*WHAT THE TASK REQUIRES:* A single number is needed: how many lines of the data hold the word "computer".

Segment Start: THE RECORDS

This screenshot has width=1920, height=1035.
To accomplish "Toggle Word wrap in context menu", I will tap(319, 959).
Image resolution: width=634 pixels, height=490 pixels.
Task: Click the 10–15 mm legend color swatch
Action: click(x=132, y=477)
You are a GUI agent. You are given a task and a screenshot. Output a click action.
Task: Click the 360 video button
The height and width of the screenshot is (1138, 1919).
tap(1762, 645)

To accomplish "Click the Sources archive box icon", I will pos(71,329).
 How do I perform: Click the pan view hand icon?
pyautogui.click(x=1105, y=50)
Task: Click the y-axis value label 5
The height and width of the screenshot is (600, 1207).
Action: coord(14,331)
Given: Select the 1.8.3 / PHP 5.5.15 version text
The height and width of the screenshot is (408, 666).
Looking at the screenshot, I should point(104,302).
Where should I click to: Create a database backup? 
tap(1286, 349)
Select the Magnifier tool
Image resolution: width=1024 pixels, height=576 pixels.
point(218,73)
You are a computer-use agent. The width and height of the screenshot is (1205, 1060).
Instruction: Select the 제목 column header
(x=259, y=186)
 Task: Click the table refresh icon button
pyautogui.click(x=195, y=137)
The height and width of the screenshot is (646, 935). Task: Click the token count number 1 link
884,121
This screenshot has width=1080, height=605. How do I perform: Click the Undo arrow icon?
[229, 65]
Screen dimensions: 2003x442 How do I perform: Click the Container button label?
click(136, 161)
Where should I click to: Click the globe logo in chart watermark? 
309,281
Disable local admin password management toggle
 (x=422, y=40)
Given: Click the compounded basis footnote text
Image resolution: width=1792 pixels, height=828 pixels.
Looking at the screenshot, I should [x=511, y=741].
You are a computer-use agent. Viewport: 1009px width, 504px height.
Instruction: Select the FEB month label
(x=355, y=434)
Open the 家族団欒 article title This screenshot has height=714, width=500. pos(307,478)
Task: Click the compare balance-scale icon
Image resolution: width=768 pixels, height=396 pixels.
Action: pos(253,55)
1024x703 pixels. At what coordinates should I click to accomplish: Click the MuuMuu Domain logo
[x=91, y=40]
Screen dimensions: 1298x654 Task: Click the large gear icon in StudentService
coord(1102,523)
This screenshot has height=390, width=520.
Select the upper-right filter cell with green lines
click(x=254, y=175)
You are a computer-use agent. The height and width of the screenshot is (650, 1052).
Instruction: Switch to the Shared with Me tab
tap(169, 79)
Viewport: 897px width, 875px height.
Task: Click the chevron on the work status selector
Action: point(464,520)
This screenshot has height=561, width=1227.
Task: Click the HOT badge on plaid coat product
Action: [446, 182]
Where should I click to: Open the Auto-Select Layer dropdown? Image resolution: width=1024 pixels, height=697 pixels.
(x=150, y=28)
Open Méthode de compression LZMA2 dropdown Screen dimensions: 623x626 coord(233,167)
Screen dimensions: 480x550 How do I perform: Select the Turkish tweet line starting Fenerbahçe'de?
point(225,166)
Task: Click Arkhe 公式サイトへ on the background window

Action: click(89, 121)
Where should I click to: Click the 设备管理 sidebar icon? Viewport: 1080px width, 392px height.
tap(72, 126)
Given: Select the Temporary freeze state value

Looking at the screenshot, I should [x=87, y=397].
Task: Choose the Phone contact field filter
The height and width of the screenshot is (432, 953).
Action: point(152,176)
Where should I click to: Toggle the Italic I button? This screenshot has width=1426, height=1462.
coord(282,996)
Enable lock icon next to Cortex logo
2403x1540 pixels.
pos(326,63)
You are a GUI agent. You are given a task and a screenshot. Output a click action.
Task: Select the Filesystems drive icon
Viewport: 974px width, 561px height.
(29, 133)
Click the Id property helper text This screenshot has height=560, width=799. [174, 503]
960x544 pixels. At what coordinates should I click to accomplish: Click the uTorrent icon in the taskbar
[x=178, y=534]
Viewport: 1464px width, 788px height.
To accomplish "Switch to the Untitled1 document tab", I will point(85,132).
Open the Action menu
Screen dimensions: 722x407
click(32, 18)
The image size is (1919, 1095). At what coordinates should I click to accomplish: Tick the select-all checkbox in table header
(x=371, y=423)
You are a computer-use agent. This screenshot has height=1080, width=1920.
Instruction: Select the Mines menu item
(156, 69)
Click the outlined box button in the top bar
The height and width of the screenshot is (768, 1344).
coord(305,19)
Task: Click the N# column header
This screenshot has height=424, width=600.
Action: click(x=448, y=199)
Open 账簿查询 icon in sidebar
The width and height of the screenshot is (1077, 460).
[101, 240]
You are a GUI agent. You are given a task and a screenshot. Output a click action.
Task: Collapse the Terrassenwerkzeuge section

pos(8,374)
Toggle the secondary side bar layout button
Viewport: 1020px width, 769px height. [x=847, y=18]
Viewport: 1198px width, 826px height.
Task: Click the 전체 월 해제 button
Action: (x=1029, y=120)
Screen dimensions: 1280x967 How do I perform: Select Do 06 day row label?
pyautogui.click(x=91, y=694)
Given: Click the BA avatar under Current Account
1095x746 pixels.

Segment End: THE RECORDS

*TASK OUTPUT:* 4